Sunday, March 18, 2018

Complexity, health care, and psychiatry

The Wall Street Journal on March 16, 2018, contains two articles, one an oped by former Senate Banking Committee Chairman Phil Gramm about how to “escape” from Obamacare, and the other (to which I can’t find a link, “Health-Law Suit May Boost Insurers” by Stephanie Armour) a report on lawsuits in connection with the Affordable Care Act. Cases currently before a panel at the U. S. Court of Appeals for the Federal Circuit may amount to the largest civil lawsuits ever.

More thinking and prognosticating and thrashing around occurs, and more is written about how to organize and pay for medical services, than almost any other human problem. Nothing gets so complicated and “important” unless it contains a lie, it’s a sure tip-off. And the more complication, the more fundamental the lie must be.
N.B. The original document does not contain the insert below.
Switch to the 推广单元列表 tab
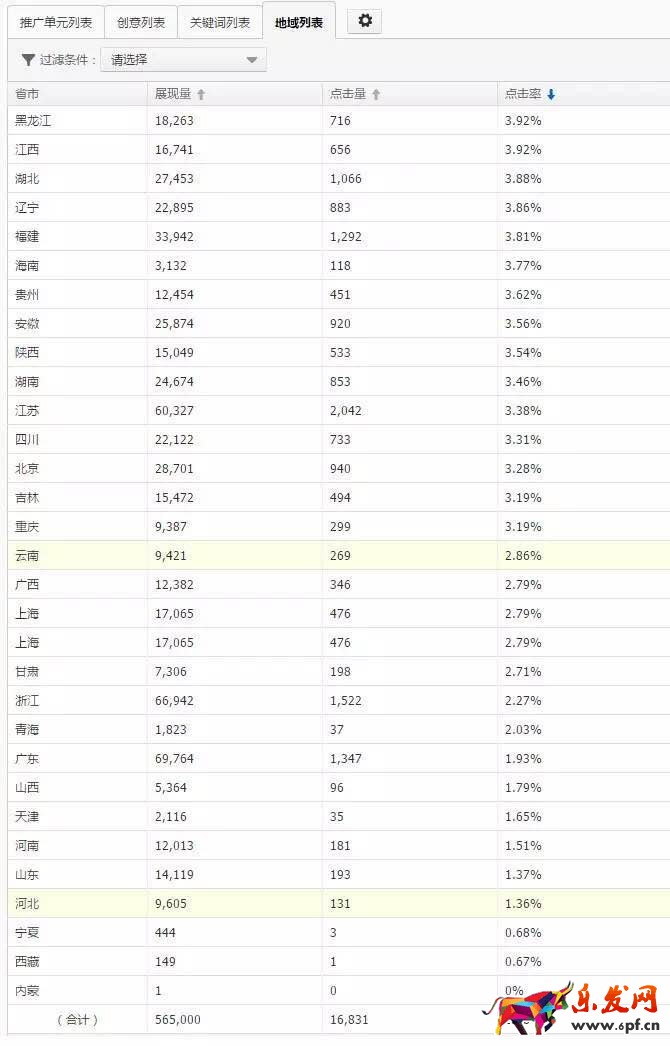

Much discussion has concerned mandated coverages. Under the ACA, it seems every policy must be standardized. E.g., “treatment” for “mental health disorders” must be included for everyone, even people who (like me) would sooner go to jail or be exiled than pay a psychiatrist or receive psychiatric “medicine”. Until a recent change, everyone also had to buy their policy, or pay a fine. I think it’s now legal again, at least in theory, to have a health care policy that doesn’t cover psychiatric services. (But I’m not sure, even though I’m a lawyer and very interested. It’s too complicated.)

The idea that not covering mental health disorders on the same basis as physical diseases is discrimination from stigma is patent nonsense. That is a rational economic risk/benefit assessment, by the people who are far and away the best economic risk/benefit assessors (insurance companies). The crusaders for “mental health parity” merely want to ignore or compensate for marketplace reality: almost nobody buys psychiatry for themselves, and they are only very occasionally willing to push or force it on others. Elite policy makers want to enforce their own value judgments on everyone else, who they presume are insufficiently enlightened to realize that we should all get “treated”.

But it seems to me that the fundamental lie underlying all off this is that human beings are all the same, and they all need and want the same things. That’s quite true for air, food and water, but it doesn’t go any further. Despite what we’re incessantly told, not everybody needs and wants sex (or at least, not the same kind). Not everybody needs and wants shelter (at least, not constantly).

An even more basic lie, however, is that human beings are their bodies, first, last and forever. Individual psychiatrists may or may not think about the implications, but the claim that depression (for example) should be considered primarily as a brain disease to be treated medically, is necessarily in conflict with any religious faith. You can’t honestly be a good Christian, Muslim or Jew, and simultaneously postulate the salvation of individuals through drugs.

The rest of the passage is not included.